◆ Work instructions
From the material below, reproduce exactly the stretch of lines that begins with the line holding "The image size is (656, 522)." and ends with the line holding "Image resolution: width=944", skipping the pictures.

◆ Records for this exercise
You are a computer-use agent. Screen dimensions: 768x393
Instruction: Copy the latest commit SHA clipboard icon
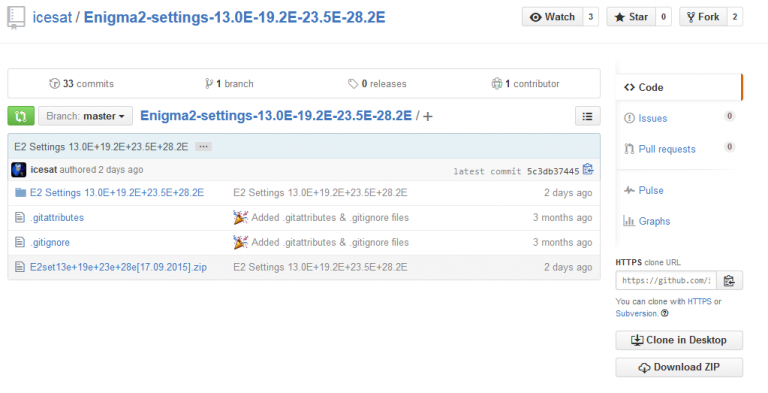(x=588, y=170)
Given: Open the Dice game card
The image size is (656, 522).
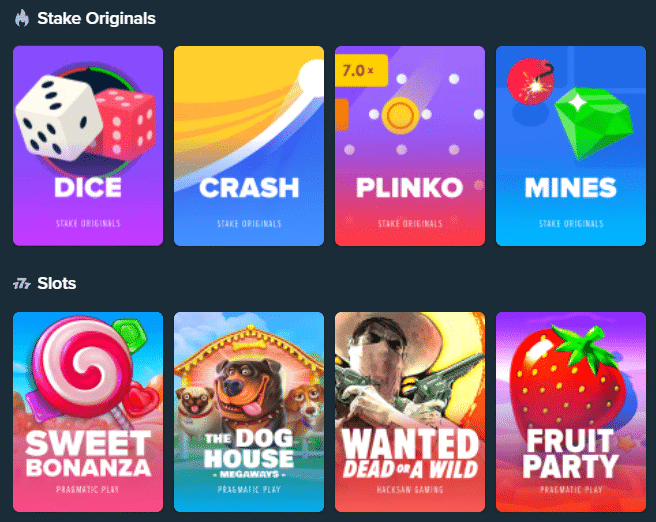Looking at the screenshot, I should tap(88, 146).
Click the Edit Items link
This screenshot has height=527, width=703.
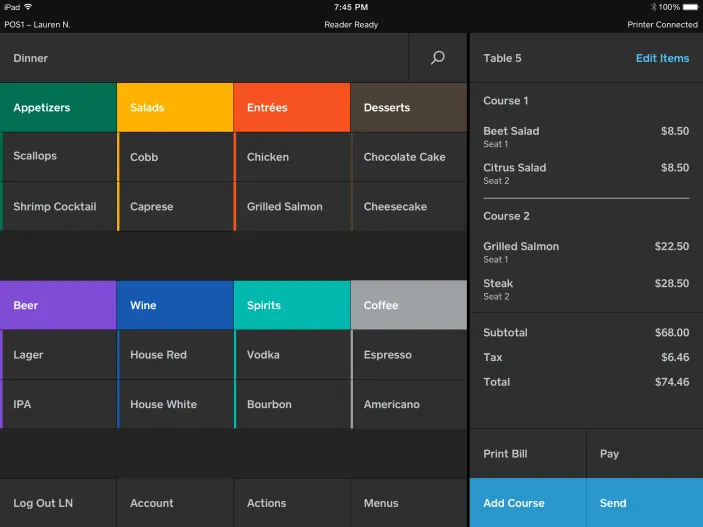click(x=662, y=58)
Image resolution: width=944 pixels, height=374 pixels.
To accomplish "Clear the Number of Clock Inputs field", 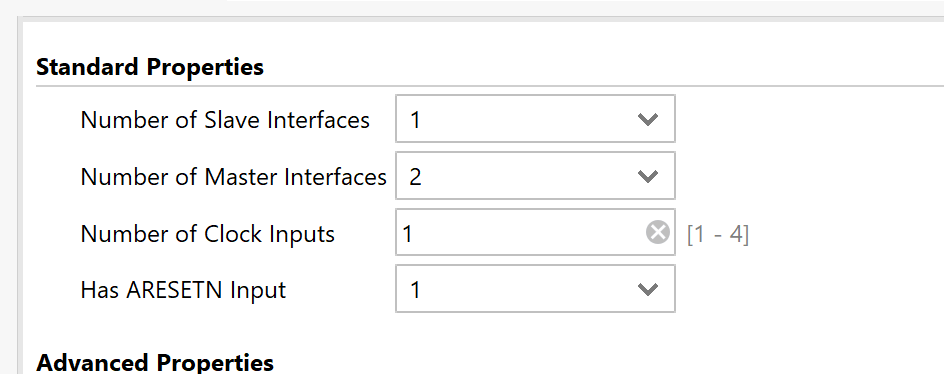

◆ Task answer
The image size is (656, 522).
Looking at the screenshot, I should tap(88, 146).
Click the Edit Items link
This screenshot has height=527, width=703.
click(x=662, y=58)
Image resolution: width=944 pixels, height=374 pixels.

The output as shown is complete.